À l’instar de Mark Cavendish, la reprise aux Emirats a été difficile pour Arnaud Démare. Décalé suite à l’annulation du Tour d’Antalya, le retour à la compétition du sprinteur français ne s’est pas passé de la meilleure des manières puisqu’il a clairement manqué de capacité d’accélération dans les trois sprints auxquels il a pris part. Enfermé et isolé dans la jungle des innombrables trains présents à l’UAE Tour, il n’a pas non plus été mis dans les meilleures dispositions, ce que l’on pouvait craindre suite aux départs de Jacopo Guarnieri et Ramon Sinkeldam cet hiver. Paris-Nice et San Remo seront les prochains objectifs du Picard qui aura du mal à se refaire face à une adversité de haut-niveau.
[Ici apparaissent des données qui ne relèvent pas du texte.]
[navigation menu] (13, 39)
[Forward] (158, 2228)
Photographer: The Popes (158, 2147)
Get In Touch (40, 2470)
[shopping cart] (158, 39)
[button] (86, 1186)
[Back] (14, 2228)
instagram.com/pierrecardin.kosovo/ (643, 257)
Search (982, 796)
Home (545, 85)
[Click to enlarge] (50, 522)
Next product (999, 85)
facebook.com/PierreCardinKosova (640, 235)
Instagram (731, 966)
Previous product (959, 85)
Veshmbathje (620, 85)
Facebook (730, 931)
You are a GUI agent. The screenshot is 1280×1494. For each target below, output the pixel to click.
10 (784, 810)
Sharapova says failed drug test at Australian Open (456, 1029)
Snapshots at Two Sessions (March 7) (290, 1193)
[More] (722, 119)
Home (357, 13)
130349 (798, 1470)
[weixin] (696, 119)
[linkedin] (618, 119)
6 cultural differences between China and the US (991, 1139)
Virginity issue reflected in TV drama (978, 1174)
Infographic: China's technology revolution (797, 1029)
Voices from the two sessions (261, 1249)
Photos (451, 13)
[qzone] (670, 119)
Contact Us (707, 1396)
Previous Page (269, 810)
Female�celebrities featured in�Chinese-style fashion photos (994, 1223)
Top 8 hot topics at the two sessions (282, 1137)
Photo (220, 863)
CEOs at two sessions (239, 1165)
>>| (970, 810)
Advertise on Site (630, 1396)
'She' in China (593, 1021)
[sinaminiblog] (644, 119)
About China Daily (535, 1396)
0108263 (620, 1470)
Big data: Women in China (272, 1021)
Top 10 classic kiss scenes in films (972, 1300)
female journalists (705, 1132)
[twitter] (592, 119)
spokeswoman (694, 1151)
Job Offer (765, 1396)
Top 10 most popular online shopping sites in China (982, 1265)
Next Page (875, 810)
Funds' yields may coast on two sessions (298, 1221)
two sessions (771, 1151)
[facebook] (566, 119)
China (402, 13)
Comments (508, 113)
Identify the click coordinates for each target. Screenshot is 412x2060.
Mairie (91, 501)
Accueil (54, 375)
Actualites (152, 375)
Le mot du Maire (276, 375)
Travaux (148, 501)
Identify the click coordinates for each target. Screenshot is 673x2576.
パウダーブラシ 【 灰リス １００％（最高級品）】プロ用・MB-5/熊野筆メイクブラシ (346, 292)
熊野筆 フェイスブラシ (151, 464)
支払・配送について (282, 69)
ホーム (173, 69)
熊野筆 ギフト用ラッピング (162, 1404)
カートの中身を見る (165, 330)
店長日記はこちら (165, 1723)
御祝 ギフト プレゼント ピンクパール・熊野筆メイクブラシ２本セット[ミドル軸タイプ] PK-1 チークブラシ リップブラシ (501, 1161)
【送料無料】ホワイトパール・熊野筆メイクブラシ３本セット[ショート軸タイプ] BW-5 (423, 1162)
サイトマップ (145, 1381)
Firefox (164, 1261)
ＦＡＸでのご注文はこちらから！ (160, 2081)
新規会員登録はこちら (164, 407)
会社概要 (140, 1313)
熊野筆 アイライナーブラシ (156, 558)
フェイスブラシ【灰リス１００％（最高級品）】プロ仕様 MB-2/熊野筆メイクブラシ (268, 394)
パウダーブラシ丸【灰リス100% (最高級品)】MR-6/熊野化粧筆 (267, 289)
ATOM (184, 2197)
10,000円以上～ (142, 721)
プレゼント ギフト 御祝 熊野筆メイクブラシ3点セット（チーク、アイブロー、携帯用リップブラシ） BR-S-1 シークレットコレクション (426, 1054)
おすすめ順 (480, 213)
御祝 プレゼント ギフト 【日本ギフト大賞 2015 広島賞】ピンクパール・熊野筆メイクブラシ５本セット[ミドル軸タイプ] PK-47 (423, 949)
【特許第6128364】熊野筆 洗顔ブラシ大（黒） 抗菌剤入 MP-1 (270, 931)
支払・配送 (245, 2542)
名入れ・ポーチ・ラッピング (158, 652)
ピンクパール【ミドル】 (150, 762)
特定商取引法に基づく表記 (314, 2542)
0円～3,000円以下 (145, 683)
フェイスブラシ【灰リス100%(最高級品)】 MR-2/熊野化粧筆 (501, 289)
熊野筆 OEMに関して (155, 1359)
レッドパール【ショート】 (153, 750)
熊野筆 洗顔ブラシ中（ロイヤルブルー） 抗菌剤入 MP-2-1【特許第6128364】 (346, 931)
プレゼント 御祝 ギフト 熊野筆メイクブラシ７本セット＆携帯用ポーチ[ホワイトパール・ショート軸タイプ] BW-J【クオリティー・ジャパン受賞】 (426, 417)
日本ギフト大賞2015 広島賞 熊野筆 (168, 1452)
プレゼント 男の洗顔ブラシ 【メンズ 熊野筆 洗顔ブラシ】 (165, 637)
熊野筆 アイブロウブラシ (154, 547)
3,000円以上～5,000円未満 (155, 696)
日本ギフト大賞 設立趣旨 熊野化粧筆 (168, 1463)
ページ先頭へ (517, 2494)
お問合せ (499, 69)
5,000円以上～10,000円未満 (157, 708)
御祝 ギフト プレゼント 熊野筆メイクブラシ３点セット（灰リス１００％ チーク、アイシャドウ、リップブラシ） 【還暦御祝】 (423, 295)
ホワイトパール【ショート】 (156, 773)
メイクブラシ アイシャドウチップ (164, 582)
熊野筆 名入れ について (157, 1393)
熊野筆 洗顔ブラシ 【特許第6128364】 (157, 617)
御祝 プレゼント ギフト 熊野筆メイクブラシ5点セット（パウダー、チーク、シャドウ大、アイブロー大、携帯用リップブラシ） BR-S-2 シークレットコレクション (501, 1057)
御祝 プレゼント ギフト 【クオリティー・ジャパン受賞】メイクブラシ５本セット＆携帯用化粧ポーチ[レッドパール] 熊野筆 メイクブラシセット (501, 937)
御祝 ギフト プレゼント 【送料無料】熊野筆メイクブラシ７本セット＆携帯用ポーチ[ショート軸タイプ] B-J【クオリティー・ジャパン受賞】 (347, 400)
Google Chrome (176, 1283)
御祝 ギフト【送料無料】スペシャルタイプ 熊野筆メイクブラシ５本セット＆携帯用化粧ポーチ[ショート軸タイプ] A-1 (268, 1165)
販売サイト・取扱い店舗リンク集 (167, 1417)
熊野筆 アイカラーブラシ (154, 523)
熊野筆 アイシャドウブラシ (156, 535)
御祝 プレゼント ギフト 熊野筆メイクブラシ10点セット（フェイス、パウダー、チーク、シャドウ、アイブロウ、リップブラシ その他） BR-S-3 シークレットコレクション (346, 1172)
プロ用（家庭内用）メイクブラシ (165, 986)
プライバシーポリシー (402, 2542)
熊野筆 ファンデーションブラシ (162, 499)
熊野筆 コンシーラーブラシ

Un passage par des épreuves continentales pour refaire le plein de confiance ne serait peut-être pas une mauvaise idée.

  • Le suspense des classiques

Ceux qui supportent la Jumbo-Visma ont passé un bon weekend. Auteurs d’une domination qui frôle l’insolence, les jaune et noir sont apparus, comme nous pouvions nous y attendre, comme l’addition des plus fortes individualités. Si bien que le groupe s’est permis des coups tactiques que l’on ne pensait possibles jusqu’à l’année dernière que sur PCM. À l’image d’un Christophe Laporte faisant la cassure pour permettre à ses équipiers de s’échapper, caressant les pédales dans la roue des concurrents, attendant son heure pour aller chercher ce qui reste à prendre, tout a semblé facile à une Jumbo qui ne veut rien partager. Et tout cela sans Wout van Aert. Que la campagne des classiques s’annonce longue pour les adversaires des Néerlandais.

  • Soudal-Quick Step

Et parmi eux, ceux qui ont le plus déçu sont peut-être bien les hommes de Patrick Lefévère. Le sursaut d’orgueil attendu après une saison 2022 contrastée dans les courses printanières n’a pas eu lieu. Davide Ballerini et Fabio Jakobsen ont bien fait des placettes, mais ne nous y trompons pas : la Quick-Step a été inoffensive tout au long du weekend, n’a jamais rien tenté car elle ne le pouvait pas, ce qui prouve s’il le fallait encore qu’elle n’est plus la grande équipe de classicmen d’il y a quelques années. Heureusement, le Wolfpack a plus d’un tour dans son sac et sa transformation en Remco-Team est pour l’instant une réussite, de même que le recrutement de Tim Merlier s’avère satisfaisant, le Belge étant déjà le sprinteur le plus prolifique du peloton. Mais, soyons honnêtes, qui n'a pas ressenti une pointe de nostalgie en voyant les maillots bleus sauter un par un samedi à l’Omloop, tandis que le peloton était encore bien fourni ?

  • Alpecin-Deceuninck

Le succès des équipes belges est décidément bien contrasté en ce début d’année. Alors qu’Intermarché a démarré en trombes et que Quick-Step n’a pas le taux de réussite qu’il a pu connaître jusqu’en 2021, la promotion d’Alpecin en World Tour est pour le moment une franche déception. Bien sûr, Mathieu van der Poel sera certainement bien assez fort pour faire oublier ce départ poussif. Mais tout de même : la formation de Philip Roodhooft est la seule qui n’a toujours pas gagné cette saison, ni par Jasper Philipsen, ni par Kaden Groves, ni par l’un des innombrables coureurs de semi-classiques qui composent son effectif et qui, l’an dernier, parvenaient à rafler la mise sur les courses de second rang. Le gros coup du mercato Axel Laurance est pour l’instant en-deçà des attentes (le problème dans ce cas étant certainement le niveau des attentes et non le niveau du jeune coureur français). Les épreuves montagneuses sont un calvaire pour le groupe de flahutes que l’on a vu subir la course en Andalousie. L’UAE Tour, terrain a priori idéalement approprié à ses qualités, ne lui a pas offert le moindre Top 10 d’étape ; pas plus d’ailleurs que les premières classiques. Vivement le retour du champion du monde de cyclocross, seul en mesure de relancer la machine.